空気を変えるためにも、鷹也はショーウィンドウのマネキンを指差した。
「あんな感じとかも似合いそうですね」
そのマネキンは『清楚なお嬢様風・夏の装い』といったコンセプトで、レトロクラシカルなノースリーブのワンピースを着こなしていた。

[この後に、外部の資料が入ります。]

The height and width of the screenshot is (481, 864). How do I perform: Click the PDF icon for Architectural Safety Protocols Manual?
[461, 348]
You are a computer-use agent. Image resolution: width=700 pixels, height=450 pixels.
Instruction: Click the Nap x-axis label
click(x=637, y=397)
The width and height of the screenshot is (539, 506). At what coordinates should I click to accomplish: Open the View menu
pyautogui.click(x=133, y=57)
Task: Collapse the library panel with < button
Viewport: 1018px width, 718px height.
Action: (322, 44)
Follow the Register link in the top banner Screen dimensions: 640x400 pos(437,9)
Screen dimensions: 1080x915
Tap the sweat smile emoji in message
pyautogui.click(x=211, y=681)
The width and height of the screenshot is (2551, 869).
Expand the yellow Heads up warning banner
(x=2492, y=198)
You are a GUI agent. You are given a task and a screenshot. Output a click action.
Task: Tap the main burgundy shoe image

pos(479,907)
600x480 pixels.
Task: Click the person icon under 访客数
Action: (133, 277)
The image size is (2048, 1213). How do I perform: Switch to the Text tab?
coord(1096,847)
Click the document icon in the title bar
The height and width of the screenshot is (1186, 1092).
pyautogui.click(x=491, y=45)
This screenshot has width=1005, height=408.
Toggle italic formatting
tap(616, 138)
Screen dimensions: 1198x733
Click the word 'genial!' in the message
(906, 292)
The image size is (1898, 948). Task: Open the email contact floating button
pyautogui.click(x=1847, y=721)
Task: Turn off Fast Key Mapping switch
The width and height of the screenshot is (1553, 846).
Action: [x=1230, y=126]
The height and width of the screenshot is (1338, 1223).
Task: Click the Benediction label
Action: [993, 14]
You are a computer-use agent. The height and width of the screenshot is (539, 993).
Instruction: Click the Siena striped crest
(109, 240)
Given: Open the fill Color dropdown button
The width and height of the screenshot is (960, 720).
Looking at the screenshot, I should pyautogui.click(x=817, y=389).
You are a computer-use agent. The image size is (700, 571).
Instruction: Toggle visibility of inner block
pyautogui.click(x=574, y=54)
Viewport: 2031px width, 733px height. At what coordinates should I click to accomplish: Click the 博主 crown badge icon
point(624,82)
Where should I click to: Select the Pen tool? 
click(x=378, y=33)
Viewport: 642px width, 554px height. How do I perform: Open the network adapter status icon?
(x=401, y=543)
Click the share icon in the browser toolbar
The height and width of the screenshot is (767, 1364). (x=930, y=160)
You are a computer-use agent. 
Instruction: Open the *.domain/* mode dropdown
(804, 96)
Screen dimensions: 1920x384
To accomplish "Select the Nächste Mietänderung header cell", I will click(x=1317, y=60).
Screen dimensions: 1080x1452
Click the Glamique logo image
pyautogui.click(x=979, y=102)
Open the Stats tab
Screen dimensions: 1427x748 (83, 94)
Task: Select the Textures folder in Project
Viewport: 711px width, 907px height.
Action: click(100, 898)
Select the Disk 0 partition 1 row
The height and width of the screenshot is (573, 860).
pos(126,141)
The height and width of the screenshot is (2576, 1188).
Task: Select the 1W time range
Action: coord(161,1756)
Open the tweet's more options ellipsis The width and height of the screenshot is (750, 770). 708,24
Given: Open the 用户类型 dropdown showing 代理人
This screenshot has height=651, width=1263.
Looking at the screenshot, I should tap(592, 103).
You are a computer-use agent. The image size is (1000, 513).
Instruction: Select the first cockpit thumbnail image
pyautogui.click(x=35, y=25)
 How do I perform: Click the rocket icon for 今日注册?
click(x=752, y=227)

「え、そうかなぁ? あんま着ない系だけど……もしかして鷹也くん、こんな感じが好み?」
「そ、そう……なのかな? すみません、こういうお嬢様っぽいのって男の幻想かも」
「そんなの気にしなくていいよ! 私もこういうの着こなせたらって思うし。メイクと所作を研究すれば……」
ショーウィンドウに近づき、陽代乃は各アイテムをチェックする。
「今の私は男装だしなぁ……やっぱ可愛い服を見て欲しかったよ」
「それはそうですけど……身バレしたらデート自体できなくなりますしね」
鷹也のその言葉に、陽代乃はハッとするような顔で、少し脚の幅を広げた。
「ほんと、ごめんね。こんなめんどくさいのを彼女にしてもらっちゃって」
「も~……先輩、自分のこと下げすぎですよ。俺も人のこと言えないけど」
「でも、実際めんどくさいからさ~。つい気になっちゃうんだよね」
(有名人には有名人なりの悩み……これもそのひとつか)
「何度も言ってて恥ずかしいですけど……ひよの先輩がカノジョになってくれたことだけで、最高に嬉しいんです」
「うう……鷹也くん、ほんといいひとだよねぇ。もっとワガママでもいいんだよ? ほら、これからどうしたい? なんでも言ってみて!」
そう言われ、鷹也は通りにある看板たちをグルリと見回す。
(何が正解か、難しいけど……何も出さないのはよくないし。えーと…………あ!)
「じゃ、カラオケはどうですか?」
「カッ……カラオケ!?」
鷹也のチョイスに、陽代乃は声を裏返してしまう。
「ぴよ子っこチャンネルでは、歌うことってないじゃないですか。一度聴いてみたいです!」
『歌を聴きたいのは本当だし、多少は自信ある自分の歌も自然にアピールできる』
それくらいの気持ちで、妙案を提出できたと思う鷹也だった。
が、陽代乃はまるで、果たし状を叩きつけられたサムライのごとき緊張感を発していた。
(この人……自分の声が私をメチャクチャにするってこと、忘れてる? こっちは今だって『何とか耐えれるようになった』って感じなのに!)
「あ……もしかして、歌うのあんまり好きじゃないですか?」
「い……いや、だいじょぶ! 『なんでも』って言ったからね。ぴよ子に二言はない!」
【ぴよ子っこチャンネル】の決めゼリフは、まさしくサムライの覚悟となっていた。